Tim Blackwell’s
Whitehurst & Pine Ridge Railroad
and Northwest Tarrant & Pacific
Whitehurst & Pine Ridge Railroad
The Whitehurst & Pine Ridge Railroad is an N-scale Class II short line midway along a fictional Union Pacific route between Dallas and Kansas City in the early 1990s. The W&PRR is part of a larger operational footprint that features Class I mainline running in big-city and small-town settings.
At a time when the UP was well into absorbing other railroads, the W&PRR, a UP subsidiary known as the Arkansas Pine Route, emerged to handle the last mile for customers in western Arkansas. Cars containing various commodities − including cement, flour, paper, and petroleum products − are switched at industries in Van Buren, Whitehurst, and Pine Ridge and interchanged with UP and Kansas City Southern in Fort Smith.
Missouri Pacific, Missouri-Kansas-Texas, and Western Pacific power are routinely intermingled with UP’s fleet of four- and six-axle diesels. While the mergers haven’t been completed, Southern Pacific and St. Louis & Southwestern (Cotton Belt) leased power are occasionally utilized for manifest runs.
UP and KCS main line traffic includes manifest and unit grain and tank trains that work interchanges in Texarkana, Fort Smith, and Pine Ridge (W&PRR), where appropriate. UP runs a unit coal train from Mount Pleasant to Dallas and Indiana City (lower staging).
The latest iteration of the W&PRR has been underway since late 2018 and is fully operational. Jobs include two mainline runs, Dallas Yard, the W&PRR, and KCS Yard in Texarkana. Scenery is about 90 percent complete. The layout has three peninsulas and design is DC walk-around,
Other reading: https://cowcatchermagazine.com/the-whitehurst-pine-ridge-railroad-2/
Northwest Tarrant & Pacific
The Northwest Tarrant & Pacific is a DCC HO-scale shelf layout in the fictional town of Norwood, TX. The NT&P is approximately 23 feet long and set in the modern era. The railroad has a small yard to sort freight dropped off by Union Pacific for four industries – DC Cement, Lars & Long Grain, Shannon Brewery and American Warehouse.

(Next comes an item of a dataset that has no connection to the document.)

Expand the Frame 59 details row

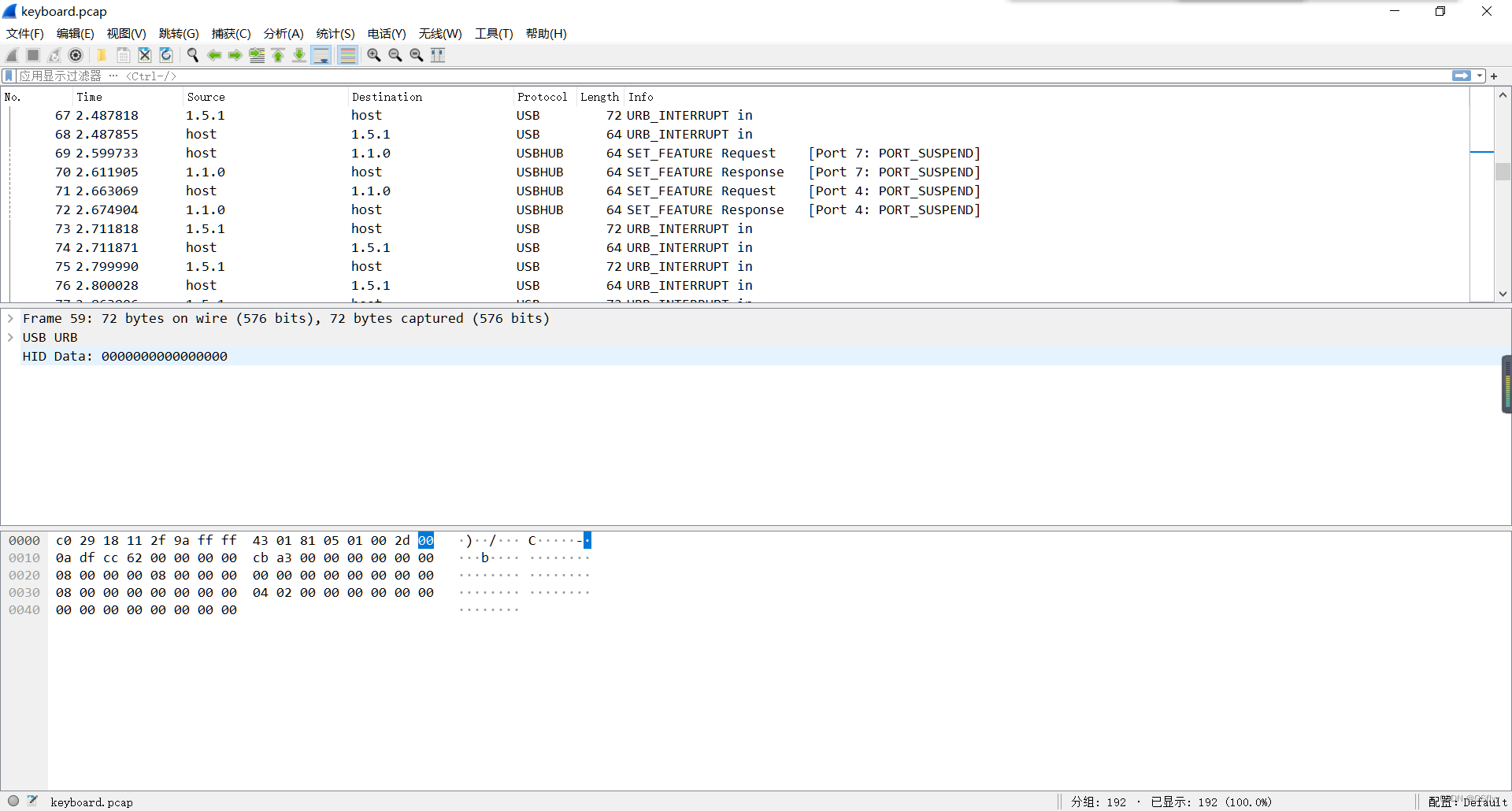point(11,318)
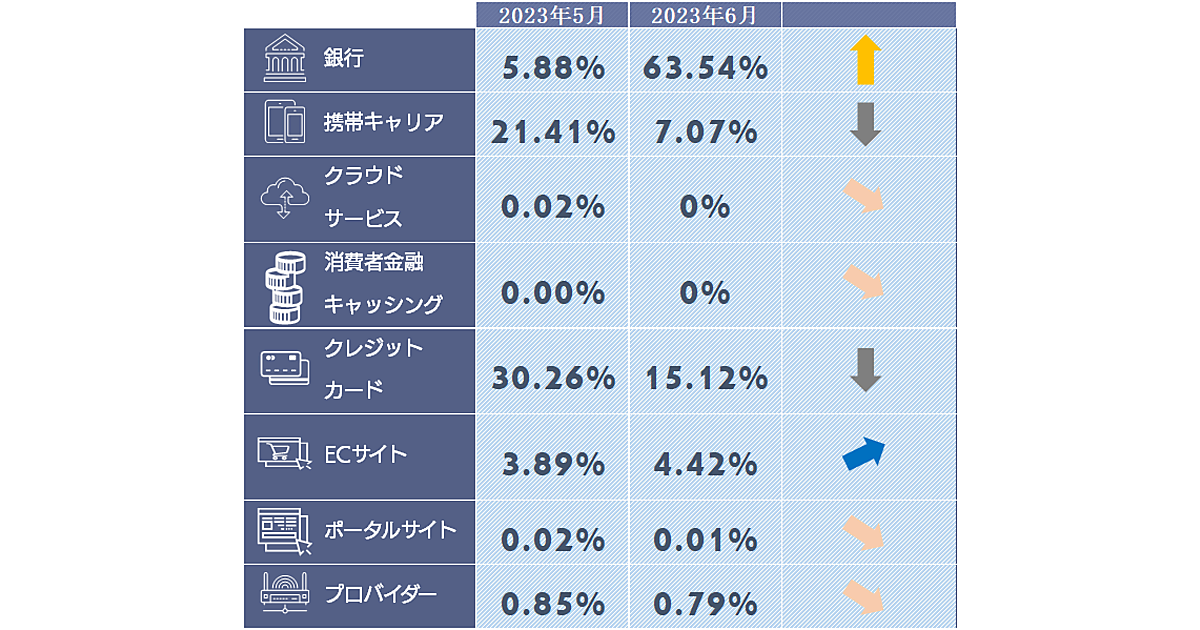Click the bank building icon
Screen dimensions: 1200x630
[x=285, y=60]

The main line passes through Norwood, which has a main street scene. A few early buildings from plastic kits line the street and fade into a photo backdrop created by a shot of downtown Grapevine, TX, home of the 2023 Texas Express.
The track layout is linear and focuses on switching short cuts of cars. Jobs include Bear Creek Yard and the NT&P local.
The real story behind the NT&P? It was created as a backdrop for photographing products that appear in Cowcatcher Magazine!